Conseil national des imams de France : Macron pourrait-il se déjuger ?

Alors que la mosquée de Paris s’apprête à proclamer la création d’un Conseil national des imams de France (CNI) le 21 novembre 2021, sur la base du projet du Conseil français du culte musulman (CFCM), acté le 18 novembre 2020 devant le président Emmanuel Macron à l’Elysée et son ministre de l’Intérieur, le CFCM annonce également la naissance de son CNI le 12 décembre prochain.

Le projet de mettre en place un CNI, destiné à doter les imams d’un cadre et d’un statut clairement établis dans le cadre de la lutte contre les dérives extrémistes, a été porté par le CFCM avec l’adhésion de l’ensemble des fédérations le composant, avant que le recteur de la mosquée de Paris ne claque bruyamment la porte de cette instance représentative de l’islam de France. Motif officiel: dénoncer  les « influences » islamistes au sein de l’instance.

Dans son putsch contre le CFCM, le recteur de la mosquée de Paris Chems eddine Hafiz, qui se rêve en porte-drapeau de l’islam de France, avait rallié à lui trois autres fédérations dont deux sont notoirement connus pour leur proximité avec les islamistes. Outre la GMP, proche d’Alger, Musulmans de France, ex-UOIF (mouvance des Frères musulmans), le Rassemblement des Musulmans de France (RMF), proche du MUR, le bras idéologique du parti islamiste marocain PJD, et la FFAIACA. Ces quatre fédérations réunies n’avaient obtenu que 12 élus sur les 44 élus (27%) aux élections du CFCM de 2019, auxquelles avaient participé plus de 1000..

Mohammed Moussaoui, président du CFCM et à la tête de l’Union des musulmans de France (UMF) qui a 18 élus, a appelé à des assises départementales qu’il prévoit le 12 décembre 2021 pour annoncer la création du Conseil national des imams. Il dénonce également le détournement par les quatre fédérations du travail fait par son instance.

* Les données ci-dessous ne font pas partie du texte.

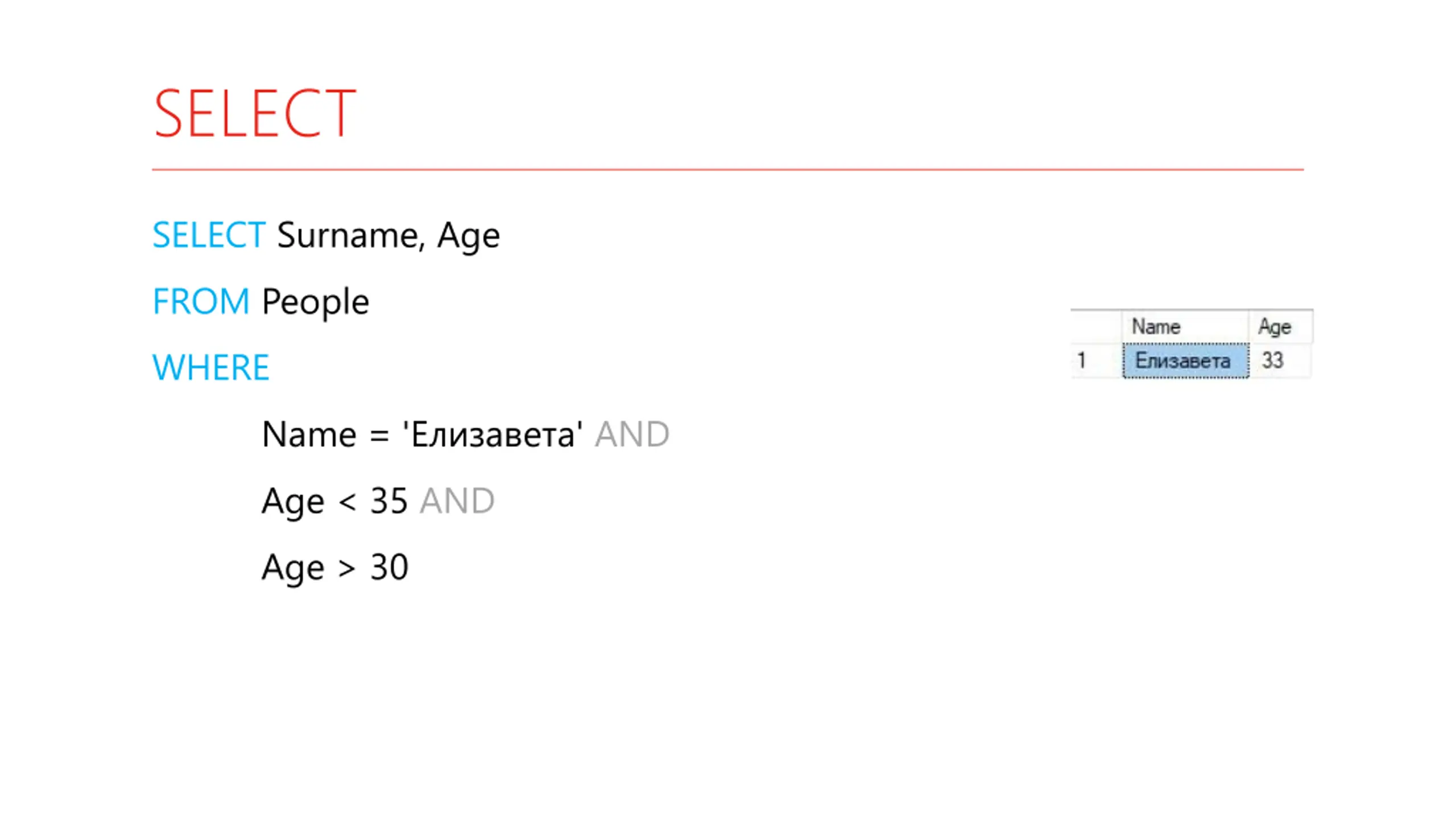Select the Age column header in the results
The image size is (1456, 819).
tap(1281, 326)
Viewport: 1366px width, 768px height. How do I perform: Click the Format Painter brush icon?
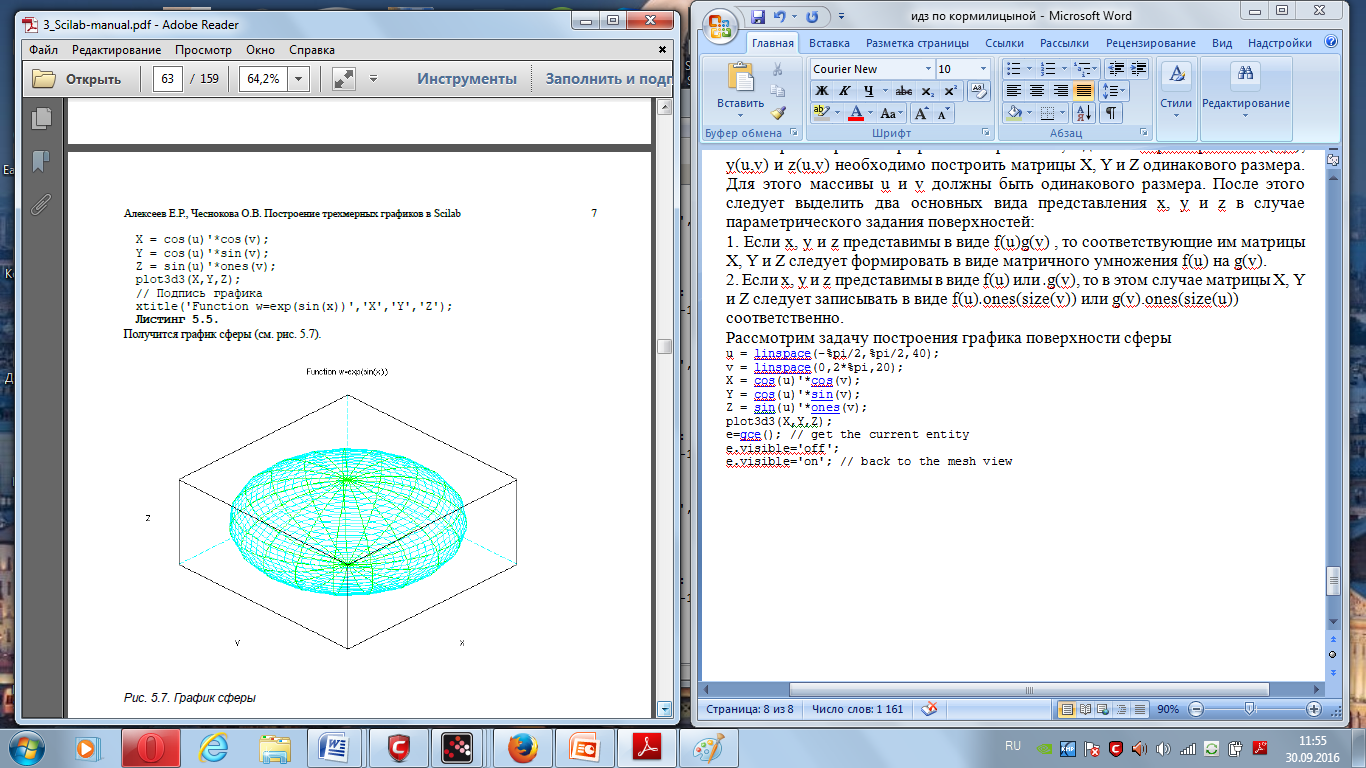778,113
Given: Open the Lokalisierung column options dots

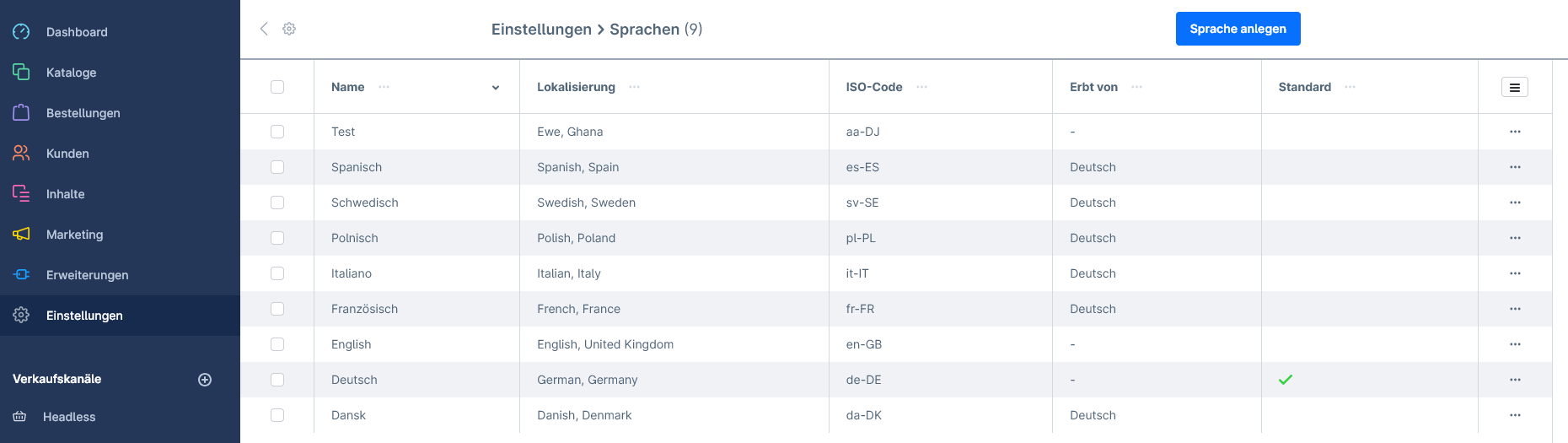Looking at the screenshot, I should tap(635, 87).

« L’initiative de la coordination des quatre fédérations constitue un détournement du travail fait sous l’égide du CFCM », a-t-il fait savoir dans un communiqué, ajoutant qu’il « se réserve le droit d’agir par tous les moyens légaux pour faire cesser cette attitude irresponsable qui ne fait qu’aggraver une situation de division préjudiciable à tous ».

Deux conseils des imams sont donc sur la table. Quelle en sera l’attitude des pouvoirs publics ? Interrogé sur sa participation à la réunion ce dimanche de la mosquée de Paris et des trois autres fédérations pour annoncer la création de leur CNI, le Bureau du culte du ministère de l’Intérieur dit « ne pas avoir encore pris de décision ».

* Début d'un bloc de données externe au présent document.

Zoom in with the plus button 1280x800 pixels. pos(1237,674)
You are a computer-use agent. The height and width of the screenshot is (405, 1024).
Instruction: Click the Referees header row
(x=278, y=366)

Macron: « Nous allons nous-mêmes former nos imams et nos psalmodieurs (…) Ce que je vous décris là, ça n’est pas l’État qui le fera, en vertu même du principe de séparation, ce sera au Conseil français du culte musulman. Mais je lui fais confiance et c’est une responsabilité immense que nous lui confions ». (discours des Mureaux le 2 octobre 2020)

Il est certain que toute décision des pouvoirs publics sera scrutée à la loupe. Et pour cause ! Le 2 octobre 2020, le président Macron prononçait un important discours aux Mureaux sur le thème de la lutte contre les séparatismes. Dans son allocution, le chef de l’Etat évoquait « l’ambition de former et promouvoir en France une génération d’imams mais aussi d’intellectuels qui défendent un islam pleinement compatible avec les valeurs de la République ».

« Ce dont nous sommes convenus avec le Conseil français du culte musulman, c’est que d’ici à 6 mois au plus tard celui-ci allait finaliser un travail largement commencé depuis plusieurs mois et indispensable. Un travail qui consiste premièrement à labéliser des formations d’imam dans notre pays. Deuxièmement, à assumer une responsabilité cultuelle qui sera celle de la certification des imams (…)», avait-il précisé.

Et au président de poursuivre : «  Nous allons nous-mêmes former nos imams et nos psalmodieurs (…) ce que je vous décris là, ça n’est pas l’État qui le fera, en vertu même du principe de séparation, ce sera au Conseil français du culte musulman. Mais je lui fais confiance et c’est une responsabilité immense que nous lui confions ».

A la veille de la naissance des deux Conseils des imams, les regards se portent vers l’Elysée et les questions ne manquent pas. Quelles instructions donnera l’Elysée ? Quelle sera la position de Macron, alors qu’il affirmait  faire confiance au CFCM pour mener à terme le projet du CNI ? Pourrait-il se déjuger ? Gérald Darmanin, ministre de l’Intérieur, chargé des cultes, donnera-t-il son feu vert au Bureau des cultes pour assister à la réunion du 21 novembre ?

Autant de questions qui appellent des réponses. Une chose est sûre, la séquence à venir dans la gestion de l’islam de France sera trouble et mouvementée. Les ambitions obsessionnelles du recteur de la mosquée de Paris, toujours à la recherche d’une légitimité jamais acquise, y sont pour beaucoup.